Cómo siguen las negociaciones entre Irán y Estados Unidos
Mientras los aliados procesan sus diferencias, las negociaciones con Irán enfrentan su propio obstáculo. JD Vance regresó de Suiza tras 18 horas continuas de conversaciones mediadas por Pakistán y Qatar, y anunció que la República Islámica había aceptado la vuelta de los inspectores del Organismo Internacional de Energía Atómica (OIEA) para supervisar las reservas de uranio enriquecido iraní. Lo presentó como un hito hacia la desnuclearización definitiva de Irán.

Sin embargo, la delegación iraní no confirmó esa información. El portavoz de la Cancillería de Irán aseguró a la agencia estatal IRNA que no se había asumido ningún compromiso nuevo respecto al acceso a los depósitos de uranio. Hasta el momento, Teherán no se había puesto en contacto con el OIEA, organismo que preside el argentino Rafael Grossi y que es la única institución multilateral con credibilidad técnica y respaldo global para realizar esa tarea.

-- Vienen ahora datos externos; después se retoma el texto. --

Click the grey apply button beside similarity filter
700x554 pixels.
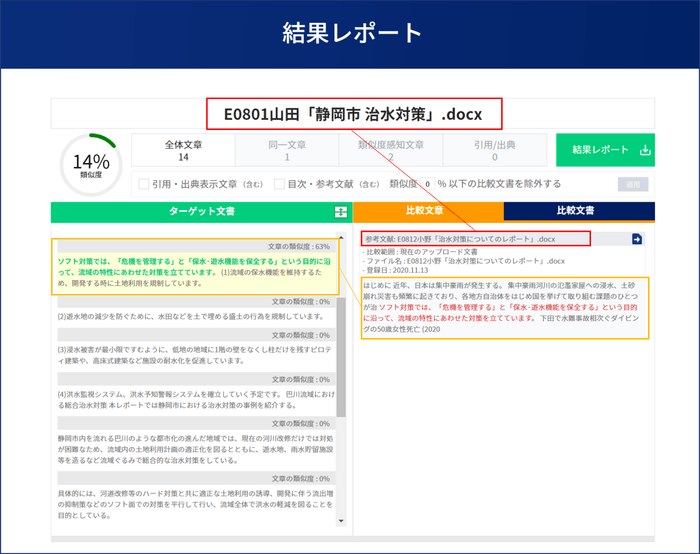[632, 184]
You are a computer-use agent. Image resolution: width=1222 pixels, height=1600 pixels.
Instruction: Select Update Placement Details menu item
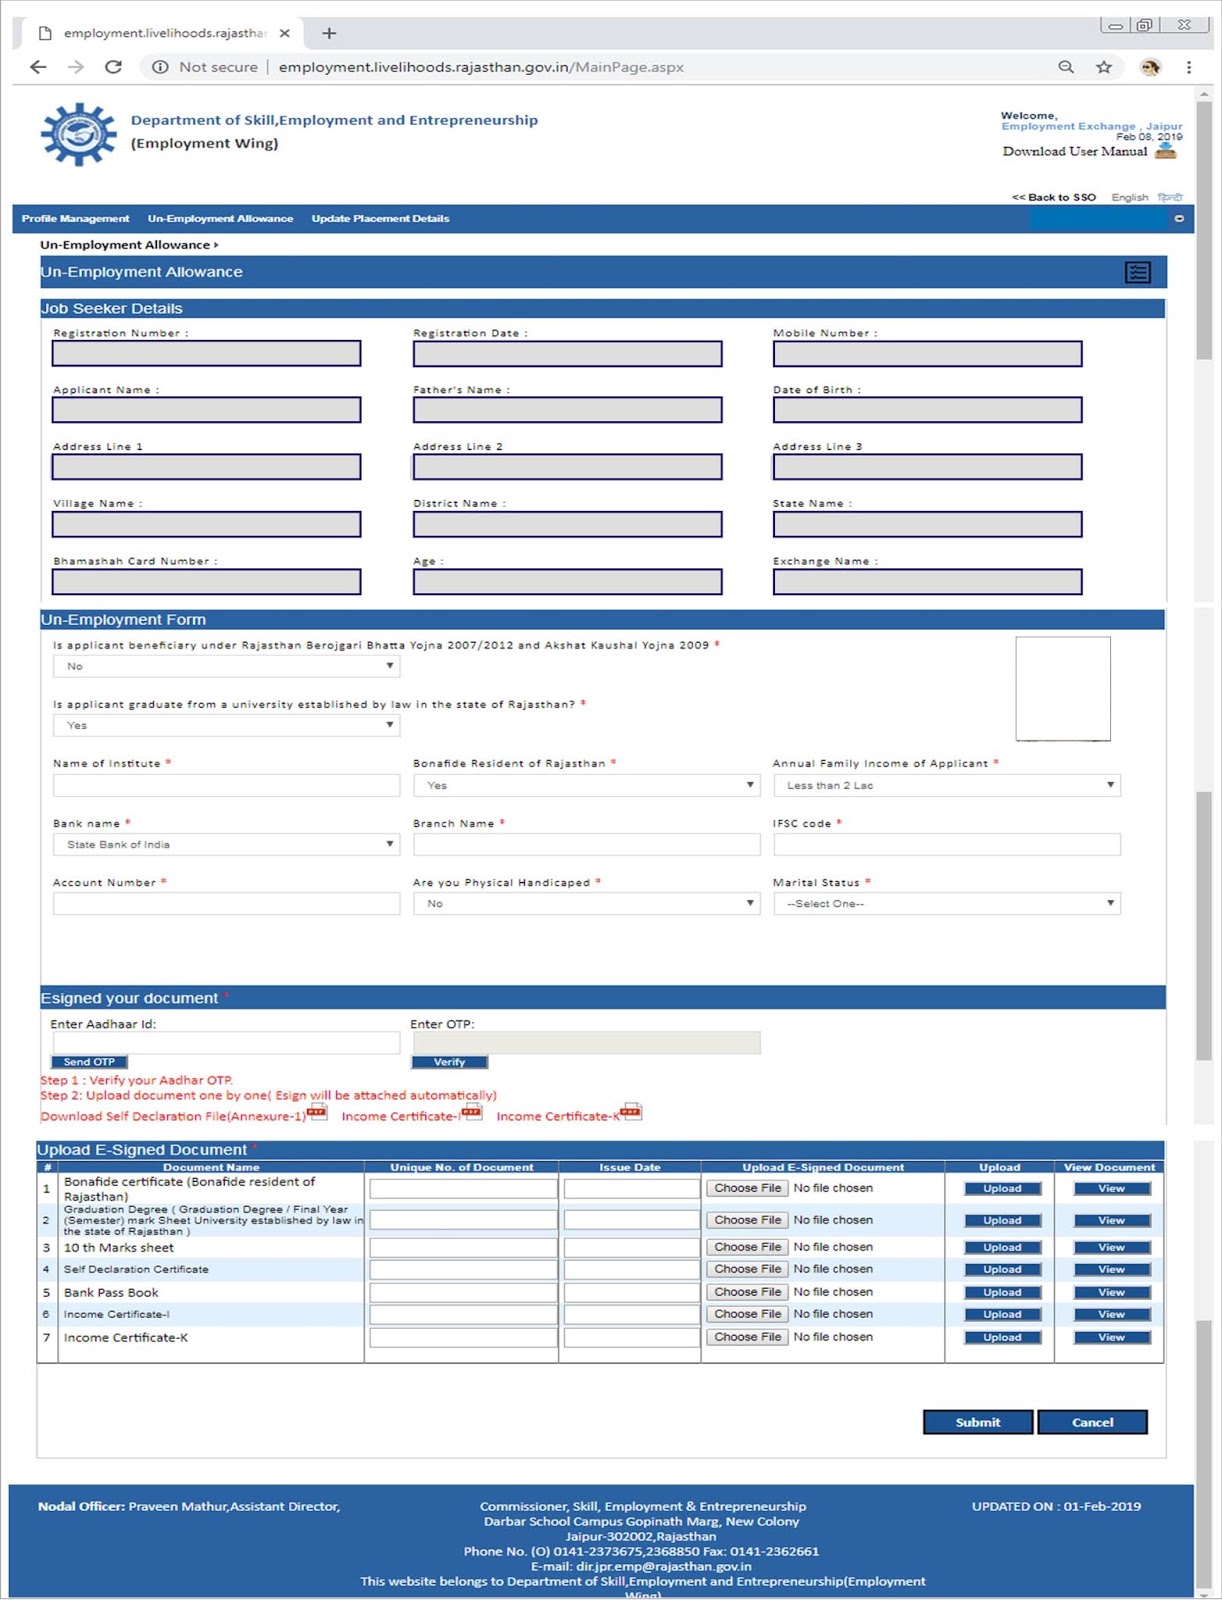[380, 219]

En ese sentido, el punto 8 del MOU establece que Irán se compromete a no construir armas nucleares y que el uranio enriquecido almacenado debe ser procesado bajo supervisión del OIEA mediante un mecanismo de dilución a acordar entre las partes. Pero ese texto convive con una realidad política interna iraní que lo complica. Tanto la Guardia Revolucionaria como Mojtaba Khamenei, hijo del exlíder supremo y figura con creciente peso en el régimen, no tienen intenciones de desmantelar el programa nuclear, que consideran su principal recurso de disuasión en la región.

Trump exige que Irán entregue su uranio enriquecido fuera del territorio iraní, devuelva sus centrifugadoras y acepte controles estrictos sobre sus recursos económicos para evitar que haya una reactivación encubierta del programa. Mientras tanto, Estados Unidos ya levantó las sanciones a las exportaciones petroleras iraníes y tiene previsto descongelar 6.000 millones de dólares retenidos en Qatar.
Sin embargo, cada concesión estadounidense parece insuficiente para Irán, que dilata las medidas concretas que su contrincante necesita para justificar que las negociaciones avanzan. El proceso tiene un marco de 60 días, y el vacío entre lo que JD Vance anunció en Suiza y lo que Irán está dispuesto a ejecutar es hoy el principal riesgo de que las conversaciones sostenidas hasta el momento no prosperen.